Beijing : As atrocities against Uyghur Muslims in China continue, Chinese authorities in Xinjiang Uyghur Autonomous Region (XUAR), have now detained hundreds of Muslim Imams, according to an Uyghur linguist in exile.
The detention of Imams has created an atmosphere in which Uyghurs are ‘afraid of dying’, as there will be no one to oversee their funeral rites, reported Radio Free Asia.
Abduweli Ayup, a Norway-based activist associated with International Cities of Refuge Network (ICORN), informed that interviews with Uyghurs from the Xinjiang region have revealed that at least 613 imams were swept up in a campaign of extralegal incarceration that has seen up to 1.8 million Uyghurs and other Muslim minorities held in a vast network of internment camps in the region since early 2017.
“We started this search in 2018, around May…and after the interviews finished in November [that year], I found that the most targeted population was religious figures,” said Ayup, speaking at a Thursday webinar hosted by the Washington-based Uyghur Human Rights Project (UHRP) titled ‘Where are the Imams?

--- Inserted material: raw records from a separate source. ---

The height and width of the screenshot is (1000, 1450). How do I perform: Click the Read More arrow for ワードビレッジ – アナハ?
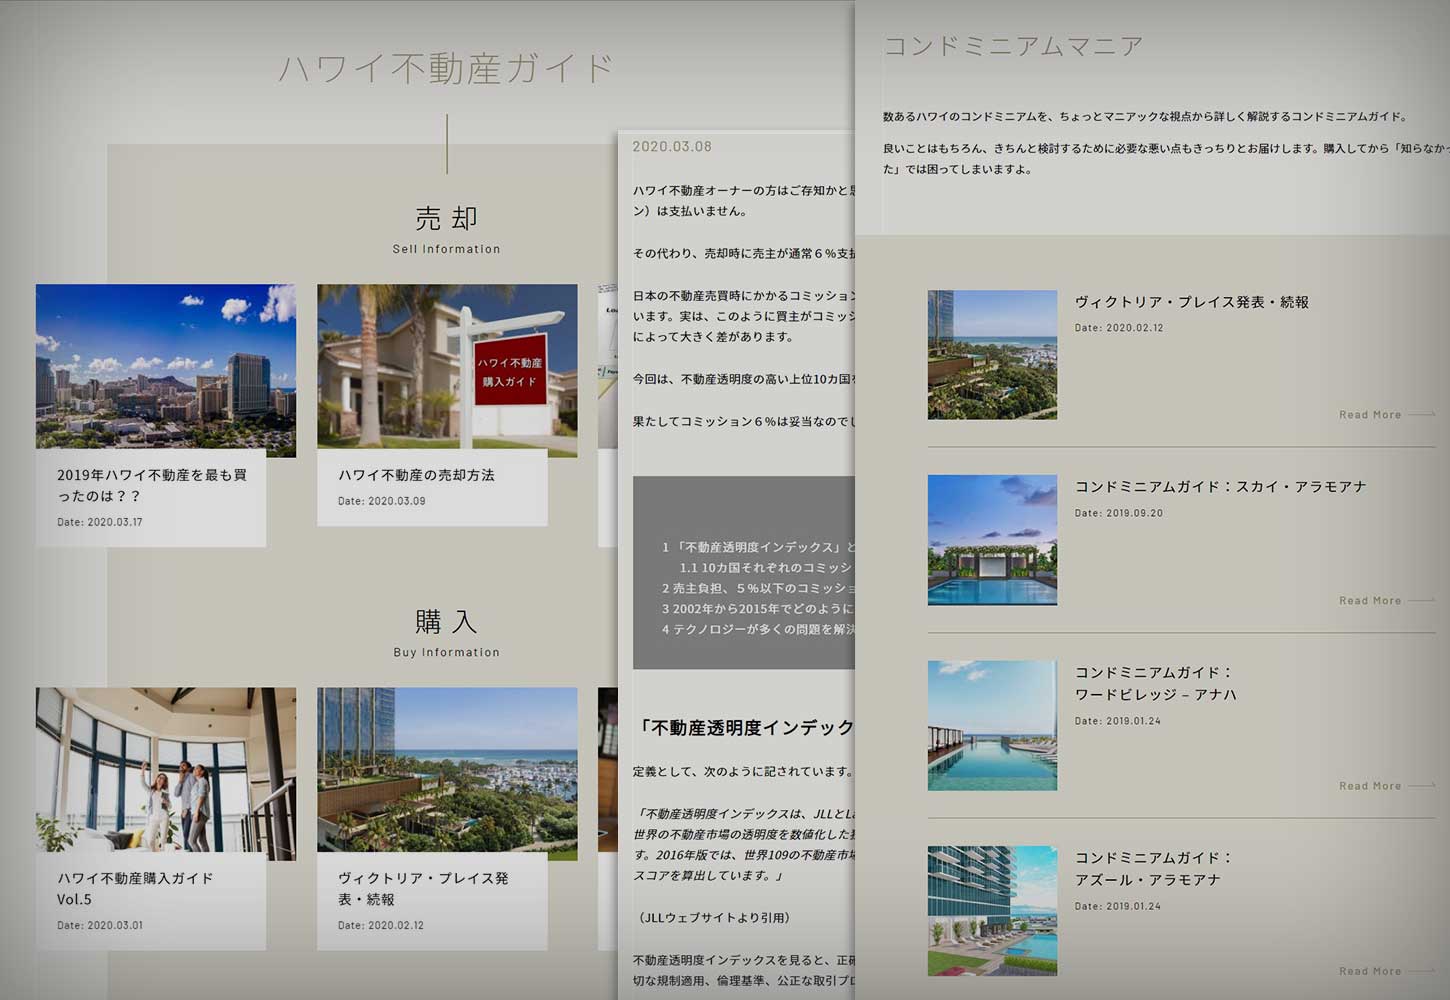(1421, 786)
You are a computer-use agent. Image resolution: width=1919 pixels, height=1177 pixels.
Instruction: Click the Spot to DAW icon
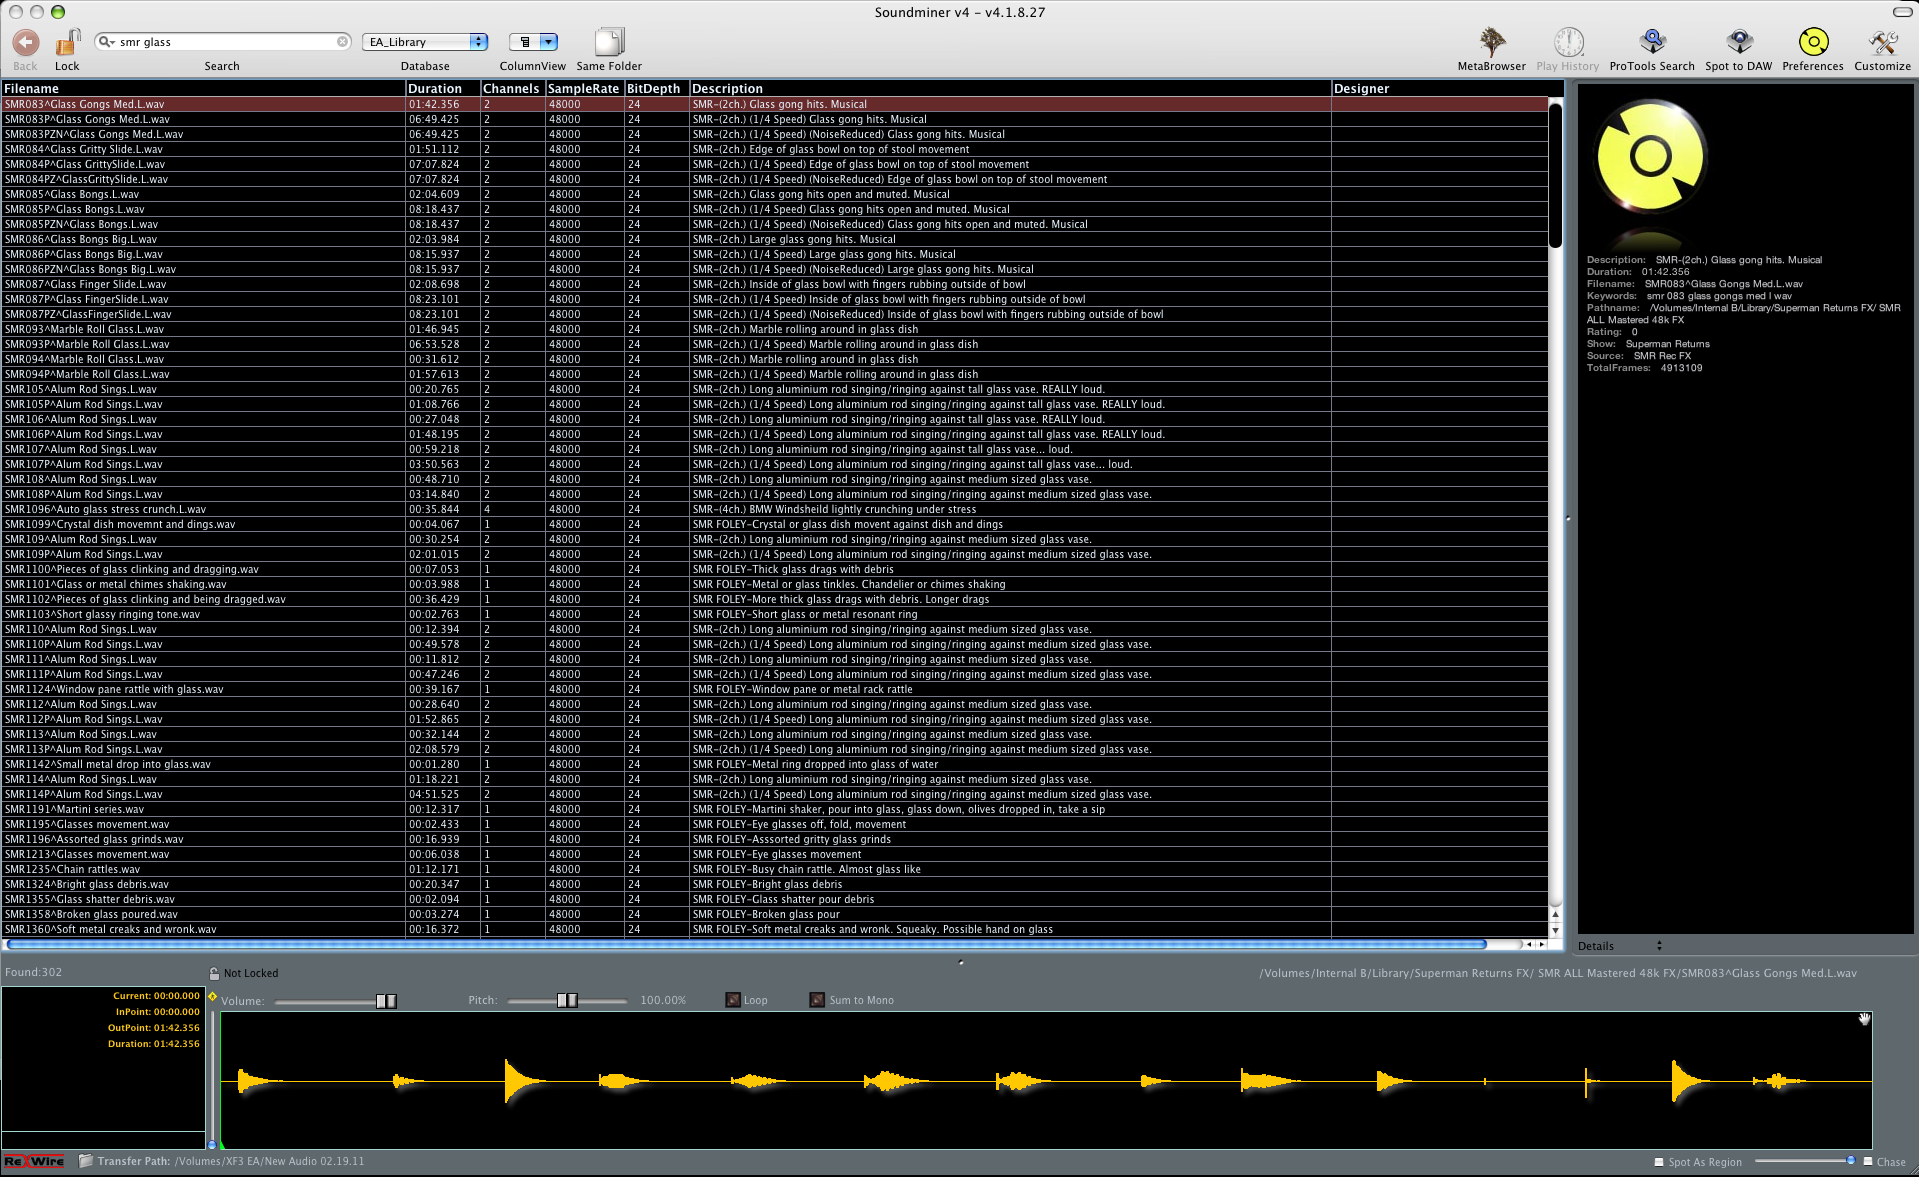(1738, 43)
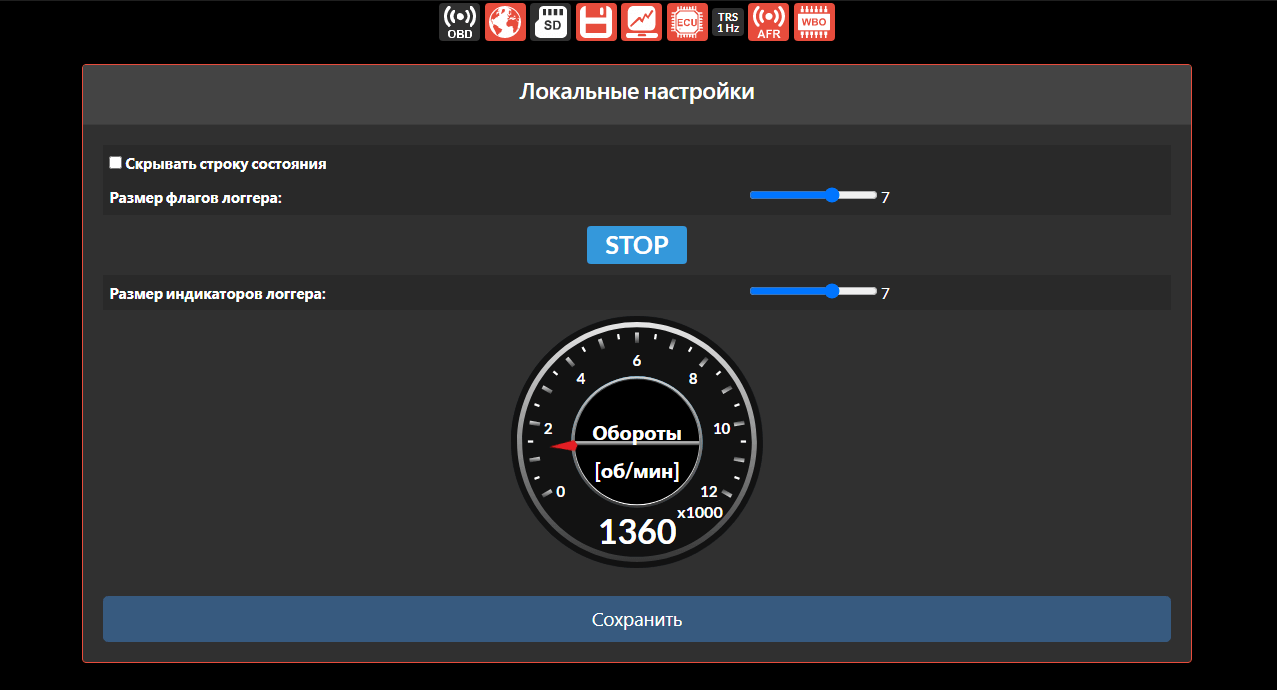Click the TRS 1 Hz indicator
The height and width of the screenshot is (690, 1277).
728,22
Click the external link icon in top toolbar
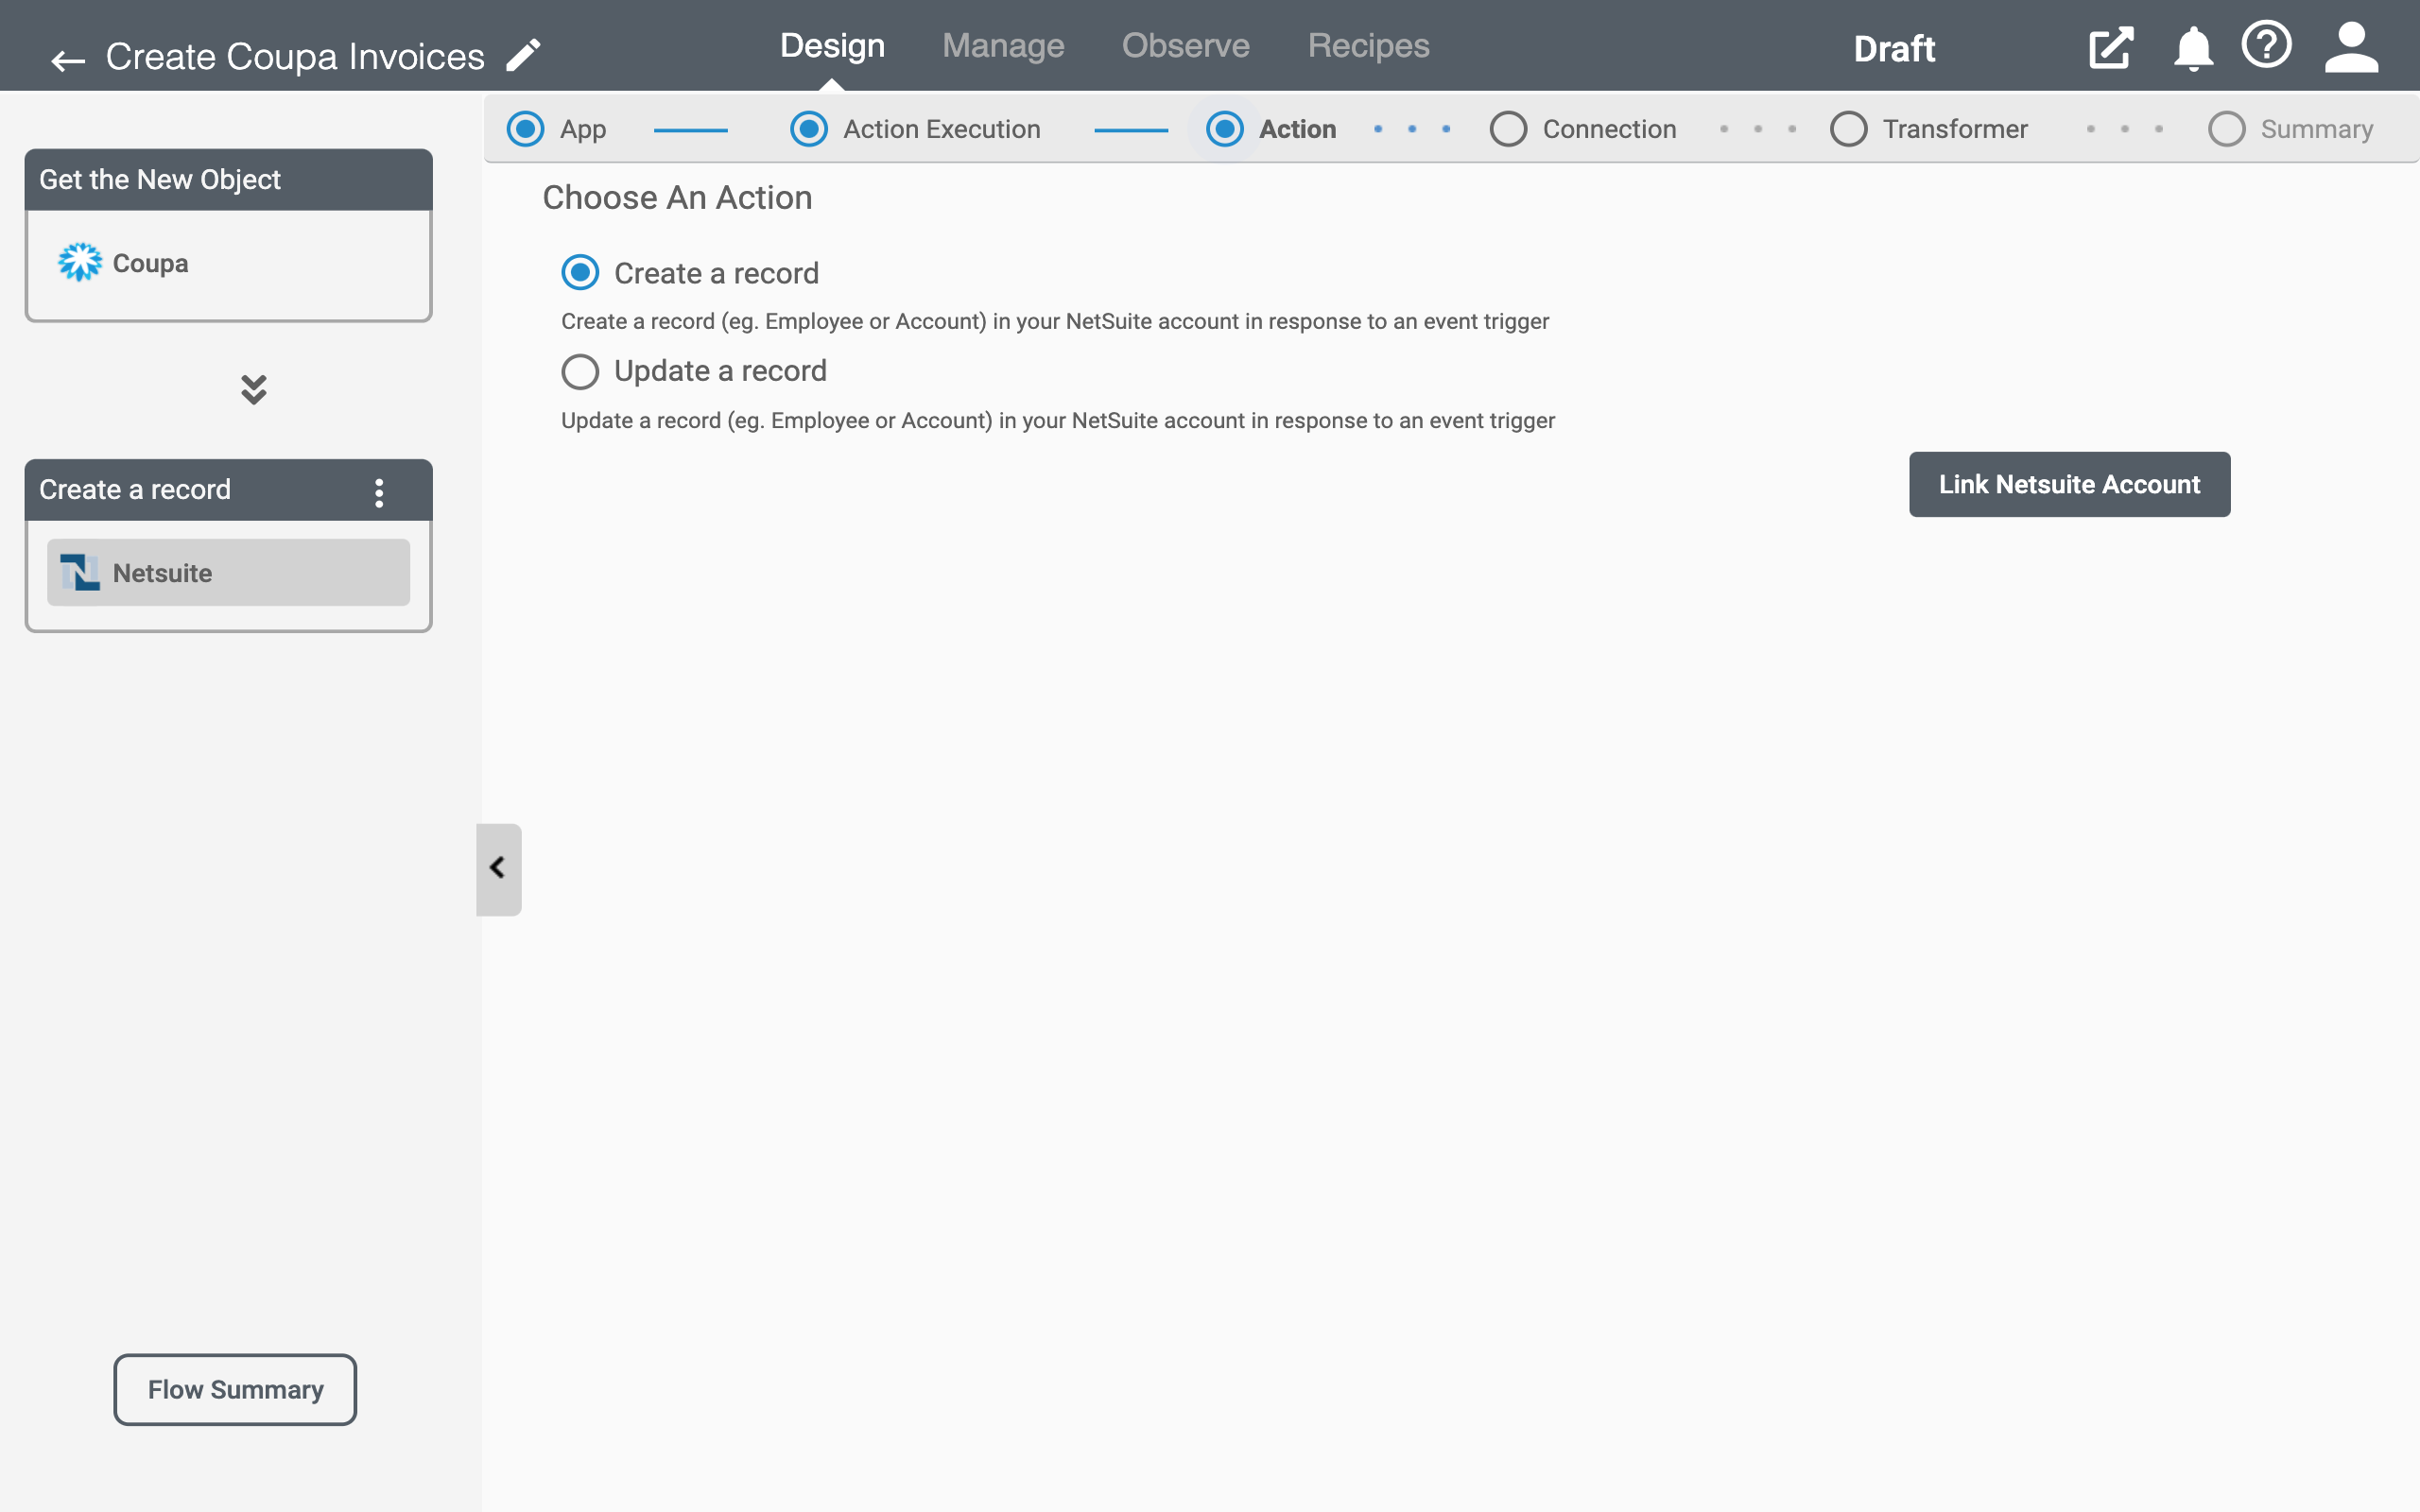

Evidence for mass detention of Uyghur religious figures.’ Ayup, who has suffered months of detention and torture while imprisoned in 2013-2014 after fighting for social and cultural rights through the promotion of Uyghur-language education, said he had also interviewed at least 16 former camp detainees who said the arrests of imams have upended the Uyghur community in the Xinjiang region.
According to Radio Free Asia, one of the former detainees living in the Netherlands told him that in the Xinjiang capital Urumqi, ‘people have to register and have to wait when somebody dies.’